If you’re heading to the pool, try Amy’s suggested meditation to reduce winter’s chill, while keeping your eye on the prize: the benefits you’ll enjoy from continuing to exercise. She suggests, “Let your mind dream. Put on your bathing suit and plunge into our pool as if you are at your chosen vacation spot.  Ok, so perhaps we don’t have a swim up tiki bar! But there are some definite benefits to water fitness that you may not know.”

“Water exercise offers greater joint and muscle flexibility.  Muscle strength increases and balance and posture are improved,” Amy points out. “When you work out in water, resistance can range up to 42 times greater than working out on land.  This resistance creates a constant workout for your muscles.  Water is soothing and relaxes sore muscles.  Particularly appealing is the buoyancy characteristics of water which minimize the impact placed on our bodies – especially important for persons with joint conditions or undergoing physical therapy.”

If you walk through the pool doors and can’t quite hang on to Amy’s tropical vacation meditation vibe, she suggests talking to an aquatic instructor who can help match you with the right class for you. This proactive approach is positive in itself. “Doing that is definitely a choice for the New Year that you won’t regret,” Amy says, adding one more thought that might push you to take the plunge:  “A person can burn 400-500 calories in an hour depending on the activity, their weight, water temperature, volume and buoyancy.” In other words, winter weight gain won’t be anything YOU have to worry about!

Sharon recognizes the difficulties of this time of year, too. “With the holidays over, the launching of our New Year’s resolutions and less hours of sunlight – all this can create anxiety.   If you or someone you know is dealing with an anxiety condition, it can be difficult to get out of the house and drive to the gym, let alone put your workout clothes on!  And forget getting into and out of a bathing suit…yikes!!  It’s enough to keep you home binge watching Game of Thrones!”

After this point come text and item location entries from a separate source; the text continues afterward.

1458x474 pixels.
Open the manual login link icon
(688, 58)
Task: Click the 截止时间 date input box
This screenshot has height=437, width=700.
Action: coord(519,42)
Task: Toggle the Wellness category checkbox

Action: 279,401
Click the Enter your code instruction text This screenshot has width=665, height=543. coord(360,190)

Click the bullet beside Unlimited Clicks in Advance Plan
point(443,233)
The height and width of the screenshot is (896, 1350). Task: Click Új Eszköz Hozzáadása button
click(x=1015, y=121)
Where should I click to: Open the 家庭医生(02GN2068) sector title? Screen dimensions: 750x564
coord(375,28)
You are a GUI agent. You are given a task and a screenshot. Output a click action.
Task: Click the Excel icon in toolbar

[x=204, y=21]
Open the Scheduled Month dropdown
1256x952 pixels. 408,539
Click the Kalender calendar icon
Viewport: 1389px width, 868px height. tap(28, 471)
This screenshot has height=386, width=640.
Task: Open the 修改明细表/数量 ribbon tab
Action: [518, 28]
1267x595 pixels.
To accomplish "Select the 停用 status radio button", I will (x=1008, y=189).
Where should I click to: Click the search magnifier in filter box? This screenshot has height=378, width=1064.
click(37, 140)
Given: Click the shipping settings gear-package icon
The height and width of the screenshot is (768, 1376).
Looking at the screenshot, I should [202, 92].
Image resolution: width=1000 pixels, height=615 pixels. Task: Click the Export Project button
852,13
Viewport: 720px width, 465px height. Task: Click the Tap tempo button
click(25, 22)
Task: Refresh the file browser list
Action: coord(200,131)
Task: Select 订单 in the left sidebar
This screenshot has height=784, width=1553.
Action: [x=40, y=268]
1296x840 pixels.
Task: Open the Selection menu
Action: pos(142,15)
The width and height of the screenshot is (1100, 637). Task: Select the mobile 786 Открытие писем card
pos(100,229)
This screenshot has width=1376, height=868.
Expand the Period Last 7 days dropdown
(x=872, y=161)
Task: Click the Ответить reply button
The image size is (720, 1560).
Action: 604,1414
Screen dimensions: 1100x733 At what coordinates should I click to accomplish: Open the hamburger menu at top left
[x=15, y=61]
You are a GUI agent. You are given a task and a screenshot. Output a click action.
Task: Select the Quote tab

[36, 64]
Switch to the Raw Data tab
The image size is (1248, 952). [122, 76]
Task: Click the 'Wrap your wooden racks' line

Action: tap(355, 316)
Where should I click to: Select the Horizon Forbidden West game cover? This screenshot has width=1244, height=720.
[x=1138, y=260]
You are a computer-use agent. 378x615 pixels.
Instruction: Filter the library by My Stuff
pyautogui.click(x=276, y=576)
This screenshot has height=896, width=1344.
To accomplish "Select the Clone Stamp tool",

But again, taking the step toward exercise puts you on the best path. Turns out water’s resistance is good for more than muscle strength; it’s also beneficial for anxiety. “Resistance exercise significantly improves anxiety symptoms among all participants,” Sharon says. “In our pool environment, standing in chest deep water is resistance, and walking in chest deep water will increase a feeling of wellness and joy.  Plus, it’s 30% more work than walking on land. Lifting weight, even light dumbbells, will give a feeling of empowerment!”

If winter leaves you feeling a bit unsettled and anxious with a case of the “Post Holiday Dulldrums” (thank you, Sharon!), try to start a new exercise routine or stick with your established program. Get into the gym, jump into the pool, make a workout date with a friend. Take advantage of our staff as resources: you might hire a personal trainer or chat with our group fitness instructors to identify a class that might be fun for you. They are all happy to share information on how you can get started or keep going with your exercise program this winter!